I did some research into rechargers and rechargeable AA batteries a couple of years ago. Todd is right, chargers that are not "smart" ones that are programmed to switch over to a tickle charge will continue to operate on full charging mode and will overhead your batteries, shortening the battery life.

I don't know if I would necessarily assume the "smart" chargers to be any safer or will reliably cut back to a tickle charge. I am usually around while my batteries are in the charger and will take them off the charger as soon as the fully charged light comes on.

The idea of using a timer is a good idea and a nice back up. I can be distracted and get into a task and forget little things like these.

Dalec


----------



## marcb (May 5, 2008)

Thanks, yet another reason to add to why I stay away from cordless tools


----------



## Blake (Oct 17, 2007)

I've been meaning to get a timer for a long time. Besides safety, it also increases battery life. Thanks for the reminder.


----------



## PurpLev (May 30, 2008)

same here *marcb*. I try to keep myself from anything that uses batteries…


----------



## Karson (May 9, 2006)

Woodyoda. i've got one of the Dewalt high Tech chargers. But it's only up to 14 Volts so it won't work for the newer batteries.

And yes it was about 15 minutes to charge.


----------



## MyOldGarage (Jan 6, 2009)

I had a similar experience with a Sears one -but my battery case ballooned out and it deformed the charger. Thankfully the transformer went kaput before more damage was done. Now I have one good (?) battery and no way to charge it. Grr. Leaving them on the charger is my biggest problem . . . I killed a whole set of the Versapack batteries that way.
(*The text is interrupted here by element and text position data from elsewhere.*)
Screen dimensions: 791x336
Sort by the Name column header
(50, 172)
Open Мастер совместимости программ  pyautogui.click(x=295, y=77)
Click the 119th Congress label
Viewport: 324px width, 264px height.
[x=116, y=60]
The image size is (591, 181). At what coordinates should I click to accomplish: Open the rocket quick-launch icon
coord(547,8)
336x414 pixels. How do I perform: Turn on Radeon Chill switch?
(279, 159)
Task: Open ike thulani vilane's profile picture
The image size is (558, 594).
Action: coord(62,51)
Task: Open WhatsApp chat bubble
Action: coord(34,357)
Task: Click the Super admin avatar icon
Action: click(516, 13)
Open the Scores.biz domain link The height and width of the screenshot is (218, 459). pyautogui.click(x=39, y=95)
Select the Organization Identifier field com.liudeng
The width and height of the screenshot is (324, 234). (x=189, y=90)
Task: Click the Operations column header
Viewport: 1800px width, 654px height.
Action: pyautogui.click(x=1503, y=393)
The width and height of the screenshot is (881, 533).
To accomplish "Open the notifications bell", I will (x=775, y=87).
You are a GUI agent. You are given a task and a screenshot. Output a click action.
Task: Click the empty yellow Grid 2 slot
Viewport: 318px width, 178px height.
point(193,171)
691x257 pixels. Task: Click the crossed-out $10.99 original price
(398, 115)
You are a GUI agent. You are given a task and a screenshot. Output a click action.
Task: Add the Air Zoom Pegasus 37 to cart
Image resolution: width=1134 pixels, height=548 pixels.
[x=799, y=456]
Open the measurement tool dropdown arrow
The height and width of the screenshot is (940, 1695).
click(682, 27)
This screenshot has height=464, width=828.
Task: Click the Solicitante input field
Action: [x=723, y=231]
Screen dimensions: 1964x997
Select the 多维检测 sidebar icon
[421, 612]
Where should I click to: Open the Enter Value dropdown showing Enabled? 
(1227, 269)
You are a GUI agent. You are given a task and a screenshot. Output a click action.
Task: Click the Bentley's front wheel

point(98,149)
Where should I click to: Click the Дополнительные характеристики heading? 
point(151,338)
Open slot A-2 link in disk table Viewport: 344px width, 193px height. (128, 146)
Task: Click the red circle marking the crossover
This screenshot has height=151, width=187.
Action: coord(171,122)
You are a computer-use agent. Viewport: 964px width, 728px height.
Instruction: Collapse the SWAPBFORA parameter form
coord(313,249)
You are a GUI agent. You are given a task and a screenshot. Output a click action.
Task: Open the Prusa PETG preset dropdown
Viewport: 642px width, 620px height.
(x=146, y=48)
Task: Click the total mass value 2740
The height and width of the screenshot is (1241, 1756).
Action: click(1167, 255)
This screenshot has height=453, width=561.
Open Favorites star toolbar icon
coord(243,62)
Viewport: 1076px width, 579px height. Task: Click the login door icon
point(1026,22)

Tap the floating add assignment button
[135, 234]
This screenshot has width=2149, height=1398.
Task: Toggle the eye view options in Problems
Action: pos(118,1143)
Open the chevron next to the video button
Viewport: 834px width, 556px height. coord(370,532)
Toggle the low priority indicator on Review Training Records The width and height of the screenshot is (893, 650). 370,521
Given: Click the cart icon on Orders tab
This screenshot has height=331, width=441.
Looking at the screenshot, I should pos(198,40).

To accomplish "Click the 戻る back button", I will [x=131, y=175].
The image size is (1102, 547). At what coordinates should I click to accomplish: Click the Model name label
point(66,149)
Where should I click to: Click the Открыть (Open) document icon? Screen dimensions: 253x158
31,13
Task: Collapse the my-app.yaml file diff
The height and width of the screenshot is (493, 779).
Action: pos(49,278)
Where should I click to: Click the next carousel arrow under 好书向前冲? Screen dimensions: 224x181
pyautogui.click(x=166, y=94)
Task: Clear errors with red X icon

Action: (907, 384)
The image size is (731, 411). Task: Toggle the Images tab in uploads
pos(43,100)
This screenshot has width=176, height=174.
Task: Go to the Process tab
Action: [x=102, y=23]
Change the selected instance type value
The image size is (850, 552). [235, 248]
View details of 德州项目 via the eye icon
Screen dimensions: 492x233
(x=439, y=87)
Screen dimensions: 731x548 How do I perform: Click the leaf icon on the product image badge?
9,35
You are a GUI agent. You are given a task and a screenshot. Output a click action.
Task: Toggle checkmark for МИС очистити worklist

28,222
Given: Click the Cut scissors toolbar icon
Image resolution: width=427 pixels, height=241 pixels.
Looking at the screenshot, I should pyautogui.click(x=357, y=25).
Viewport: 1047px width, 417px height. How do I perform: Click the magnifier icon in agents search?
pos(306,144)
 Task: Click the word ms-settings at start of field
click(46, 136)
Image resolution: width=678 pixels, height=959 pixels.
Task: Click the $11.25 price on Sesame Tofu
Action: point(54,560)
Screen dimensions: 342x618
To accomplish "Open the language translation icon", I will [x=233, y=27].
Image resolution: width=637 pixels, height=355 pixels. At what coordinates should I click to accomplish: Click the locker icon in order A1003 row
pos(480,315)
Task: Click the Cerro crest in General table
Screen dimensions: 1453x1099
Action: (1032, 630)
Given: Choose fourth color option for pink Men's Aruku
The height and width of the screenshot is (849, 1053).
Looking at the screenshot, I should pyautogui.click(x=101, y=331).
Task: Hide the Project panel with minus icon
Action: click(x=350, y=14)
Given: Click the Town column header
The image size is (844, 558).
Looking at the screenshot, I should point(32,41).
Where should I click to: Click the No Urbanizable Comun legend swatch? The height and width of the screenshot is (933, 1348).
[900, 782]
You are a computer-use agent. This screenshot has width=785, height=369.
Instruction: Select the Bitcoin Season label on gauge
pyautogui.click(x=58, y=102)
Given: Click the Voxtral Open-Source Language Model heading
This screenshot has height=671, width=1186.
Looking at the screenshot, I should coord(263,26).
I now just have two "gold" Versapack ones that I keep around because I just can't give up all my old tools.


----------



## FatherHooligan (Mar 27, 2008)

I remember reading somewhere that the lithium ion batteries have a non-zero risk of over heating even if not being charged. As I understand it it is one of the limitations from stopping Li batteries from being used in larger applications. Were these Li ion batteries or NiCadmium?


----------



## GaryD (Mar 5, 2009)

Good idea on the timer. Had a friend who lost his house because of this. I never leave mine plugged in now only chrge them when I am going to use them. Thanks for the tip.


----------



## DannyBoy (Oct 26, 2007)

A good tip for any recharging station is to have your power supply on a timer. Set it and forget it so that you don't end up with a fire hazard.


----------



## 8iowa (Feb 7, 2008)

"Home Shop Ideas", 2009, a special interest publication by Wood Magazine, has a very informative article on page 116, titled "Understanding Tool Batteries".

This article is the best practical education on shop tool batteries that I've ever seen.


----------



## Padre (Nov 5, 2008)

Great tip!! One does not think about this too much. Good catch, and thank for keeping us all safer.


----------



## dustygirl (Mar 11, 2008)

Thanks for the safety reminder.I sometimes forget mine too and leave it overnight to charge.


----------



## Dustmite97 (Aug 1, 2009)

Thanks for the tip. I guess I will have to check my batteries that are in the charger more often.


----------



## herg1 (Mar 27, 2008)

bentlyj - In answer to your question you might call the number at the end of the recall notice.

WASHINGTON, D.C. - In cooperation with the U.S. Consumer Product Safety Commission (CPSC), DEWALT Industrial Tool Co., of Baltimore, Md., is voluntarily recalling about 1.7 million battery chargers used with cordless power tools. The battery chargers include two models of DEWALT (DW9107, DW9108) and two models of Black & Decker Industry & Construction™ (97015, 97016) brands. The battery charger can fail to automatically shut off after the battery is fully charged, which can cause the battery to burst, and poses fire, burn and electrical shock hazards to consumers.

DEWALT has received two reports of batteries bursting and consumers suffering injuries, including minor lacerations and a minor burn.

The DEWALT battery chargers have model numbers DW9107 and DW9108, which is written on the front of the charger. The recalled DEWALT chargers have date codes from 9616 through 9752 located on the bottom of the charger. The DEWALT chargers are black with yellow lettering. "DEWALT" is written on the front of the chargers.

The Black & Decker Industry & Construction battery chargers have model numbers 97015 and 97016. The model number is written on the front of the chargers. They have date codes from 9616 through 9752, which is located on the bottom of the chargers. The Black & Decker Industry & Construction chargers are black. "Black & Decker Industry and Construction" is written on the front of these chargers.

Home center and hardware stores sold these battery chargers nationwide from May 1996 through August 2000 for between $50 and $60. During the same time, these chargers also were sold with some DEWALT® and Black & Decker Industry & Construction cordless tools.

Consumers should stop using these battery chargers immediately, and take them to a DEWALT or Black & Decker service center for a free replacement. To locate the nearest service center, or for more information, call DEWALT toll-free at (866) 543-3401 between 8 a.m. and 4:30 p.m. ET Monday through Friday, or go to DEWALT's web site at www.dewalt.com.


----------



## joe47 (Aug 8, 2009)

I had a battery charger die and ordered a new one. They guy that I ordered it from told me not to run the charger longer than three hours or it would burn out. I went online and ordered a four hour mechinical timer. I wired the timer ahead of an outlet and mounted it on a "charging board". I have my chargers mounted to the board also. When I need to charge a battery, I just plug in the correct charger for the battery and set the timer to three hours. No more burned out chargers. Problem solved (for me at least).

joe47


----------